所述步骤2中,遍历待处理记录集r同时,根据获得的分词集合w,建立并扩充待处理记录集的逆向索引,根据获得的逆向索引,建立并扩充待处理记录集的正向链集合的步骤如下:
(11)从待处理记录集r中取出一条记录,记录的索引为rk;
(12)根据步骤1中的字段集合f,对记录的待分词字段值进行分词,分词集合结果words={w1,w2,,,wi},wi表示分词,i表示该记录分词数量;
(13)通过字符串匹配的方式,查找wi,判断wi是否已经出现过;
(14)如果未出现过,则构建逆向索引wi={},记录索引集合中的元素会随着遍历逐渐添加;
(15)将当前记录索引rk添加到wi对应的记录索引集合中;以当前记录索引rk为键,建立rk与wi的记录索引集合的映射关系,即rj链向wi的记录索引集合,当遍历结束,rk会根据记录的分词结果,链向多个记录索引集合;
(16)遍历待处理数据集结束,逆向索引与正向链集合构建完成。
所述步骤3中,获得候选记录对集合的过程如下(如图2所示):
(21)如图2所示,首先确定候选记录对的筛选标准,本实施例使用基于阈值的筛选标准,即判断出现的记录是否满足重复程度阈值threshold。

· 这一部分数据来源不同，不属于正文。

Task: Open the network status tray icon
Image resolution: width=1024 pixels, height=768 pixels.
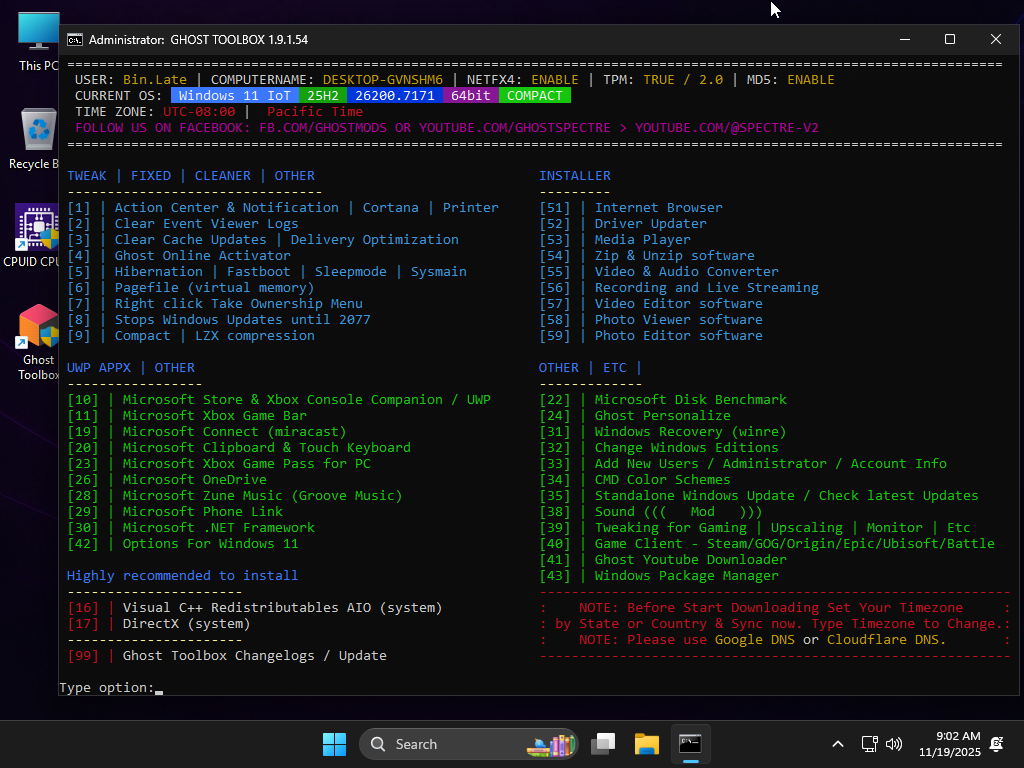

记num1为两条记录的分词集合的交集中分词的个数,num2为两条记录的分词集合的并集中分词的个数,则存在判断num1/num2>threshold?。当num1/num2大于threshold时,两条记录为候选记录对,否则不是。
(22)依次取出待处理记录集中r的记录rq;
(23)初始化候选记录对集合candidate为空;
(24)根据步骤2计算出的正向链集合,获得以记录rq为键的正向链集合的值,即记录rq对应的所有记录索引集合,每个记录索引集合代表与记录rq出现过某个相同分词的所有记录索引值。是否取出所有记录索引集合的判断依据为图2所示“是否还存在记录索引集合”;
(25)对所有记录索引集合中出现的记录进行统计,即统计每条记录出现过的分词,获得rq对应的记录索引集合中的记录和rq比较时的num1和num2;
(26)根据步骤(25)的统计结果num1和num2和步骤(21)设定的筛选标准threshold,判断统计结果中哪些记录能够和记录rq构成候选记录对;
(27)将满足num1/num2>threshold的记录与记录rq组成候选记录对,添加到candidate集合中。
所述步骤5,对增量记录进行实时处理的过程如下:
获取增量记录集中的一条记录,对该增量记录进行分词处理;
若增量记录对应的是增加记录,如果分词不存在,则构建新的逆向索引,如果分词存在,则取出数据库中存储的逆向索引,将该记录索引加入逆向索引中的记录索引集合中,构建该记录的正向链集合;
对正向链集合中出现的记录索引进行统计,根据记录的正向链集合和设定的候选记录对删选标准,筛选出候选记录对;
采用记录重复性计算算法,对候选记录对是否重复进行检测,存储结果至数据库中;
若增量记录对应的是删除操作,则删除所有已存储于数据库中的该记录的记录索引,如果存在已检测出的重复记录,则删除该重复记录检测结果;
若增量记录对应的是更新操作,则对被更新的原记录执行一次删除操作,将更新后的记录当作新的纪录,执行一次增加操作。
提供以上实施例仅仅是为了描述本发明的目的,而并非要限制本发明的范围。本发明的范围由所附权利要求限定。不脱离本发明的精神和原理而做出的各种等同替换和修改,均应涵盖在本发明的范围之内。